From: David Rowley <dgrowleyml(at)gmail(dot)com>
To: Ba Jinsheng <bajinsheng(at)u(dot)nus(dot)edu>
Cc: Andrei Lepikhov <lepihov(at)gmail(dot)com>, "pgsql-performance(at)lists(dot)postgresql(dot)org" <pgsql-performance(at)lists(dot)postgresql(dot)org>
Subject: Re: Performance of TPC-DS Query 95
Date: 2024-11-25 22:41:22
Message-ID: CAApHDvr=zusfekWdNGe8dh_C23mBMXjhz6ZYkuJN_vbkgND0vw@mail.gmail.com
Views: Raw Message | Whole Thread | Download mbox | Resend email
Thread:
Lists: pgsql-performance

On Tue, 26 Nov 2024 at 09:55, Ba Jinsheng <bajinsheng(at)u(dot)nus(dot)edu> wrote:
> TPC-DS query 95:
> Its execution time is nearly 1 min:

> CTE ws_wh
> -> Hash Join (cost=37772.14..198810.77 rows=7242361 width=12) (actual time=211.161..1443.926 rows=6644004 loops=1)

> If applying this patch:

> - if (is_innerrel_unique_for(root, joinrelids, outerrelids, innerrel,
> + if (!is_innerrel_unique_for(root, joinrelids, outerrelids, innerrel,

> The execution time is reduced to 6 seconds:

> CTE ws_wh
> -> Hash Join (cost=37772.14..74062.53 rows=7095248 width=12) (actual time=203.407..560.264 rows=719205 loops=1)

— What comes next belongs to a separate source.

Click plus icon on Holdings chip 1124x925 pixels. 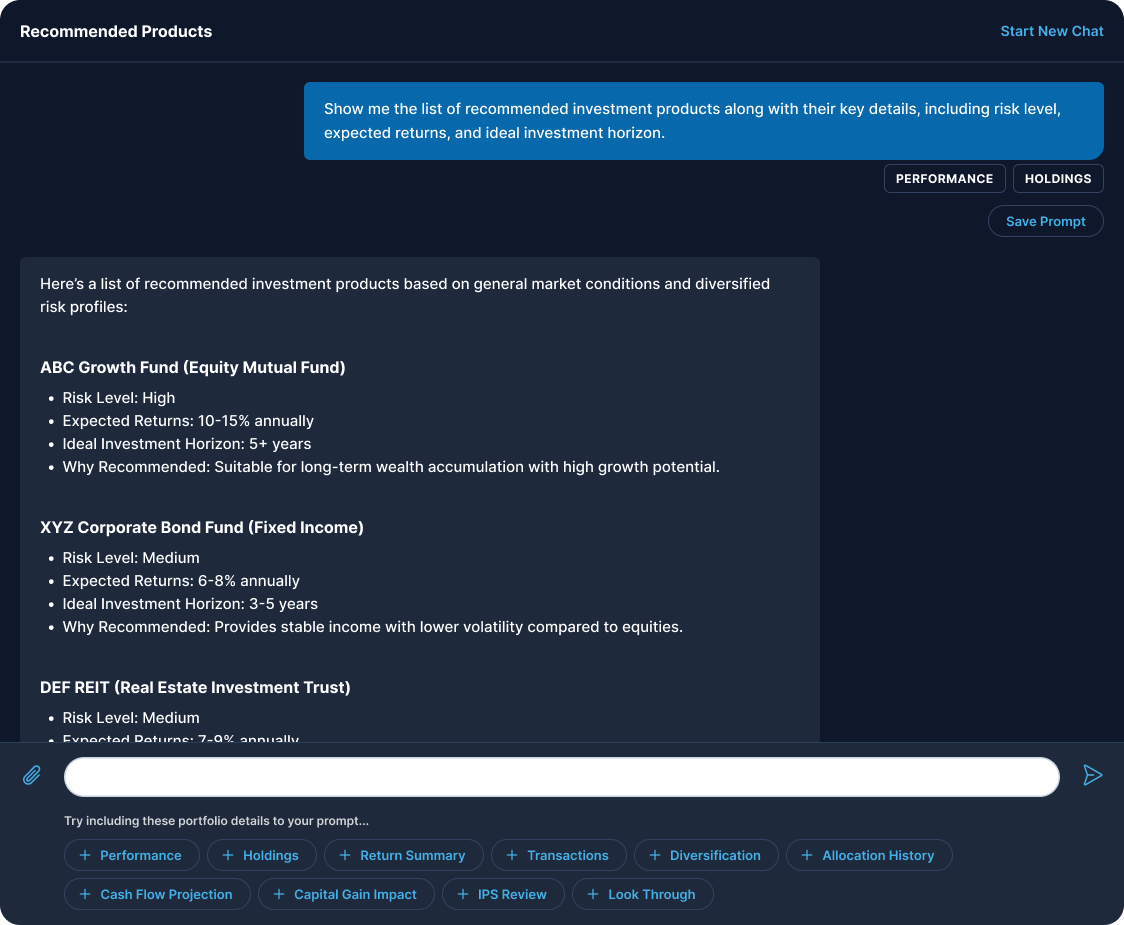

> The difference between both query plans is the second one uses Materialize instead of Memoize. From the code, it seems that changing the usage of the cache brings performance improvement unexpectedly.

What's going on here is that you've introduced a new bug which has the
Hash Join effectively perform a semi-join rather than an inner join so
that it only joins the first matching inner-side row instead of all
matching inner-side rows for each outer-side row. The bug is fairly
evident when to see that the Hash Join produces 6644004 rows without
your change and only 719205 rows after you added the bug.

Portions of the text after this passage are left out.